- [SELECTED PASSAGE]
Photosynthetic organisms handle solar energy precisely to achieve efficient photochemical reactions. Because there are a wide variety of light-harvesting antennas in oxyphototrophs, the excitation ...energy transfer mechanisms are thought to differ significantly. In this study, we compared excitation energy dynamics between photosystem I (PSI) cores and a complex between PSI and fucoxanthin chlorophyll (Chl) a/c-binding protein I (PSI−FCPI) isolated from a diatom, Chaetoceros gracilis, by means of picosecond time-resolved fluorescence analyses. Time-resolved spectra measured at 77 K clearly show that low-energy Chls in the FCPI transfer not only most of the excitation energy to the reaction center Chls in the PSI cores but also the remaining energy to carotenoids for quenching. Under room-temperature conditions, the energy in the low-energy Chls is rapidly equilibrated on Chls in the PSI cores by uphill energy transfer within a few tens of picoseconds. These findings provide solid evidence that the low-energy Chls in the FCPI contribute to the photochemical reactions in PSI.

- [DATA]
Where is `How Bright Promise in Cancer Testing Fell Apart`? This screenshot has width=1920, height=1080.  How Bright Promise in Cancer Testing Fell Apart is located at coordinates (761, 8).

- [TO DO]
a – According to the passage on excitation energy in diatom photosystem I, from which diatom were the PSI cores and the PSI−FCPI complex isolated?
b – Translate this sentence from the passage on excitation energy in diatom photosystem I into Spanish: "These findings provide solid evidence that the low-energy Chls in the FCPI contribute to the photochemical reactions in PSI."
The material after the passage is separate and unrelated to it.

- [ANSWERS BY ITEM]
a – Chaetoceros gracilis.

b – Estos hallazgos aportan pruebas sólidas de que las Chl de baja energía del FCPI contribuyen a las reacciones fotoquímicas del PSI.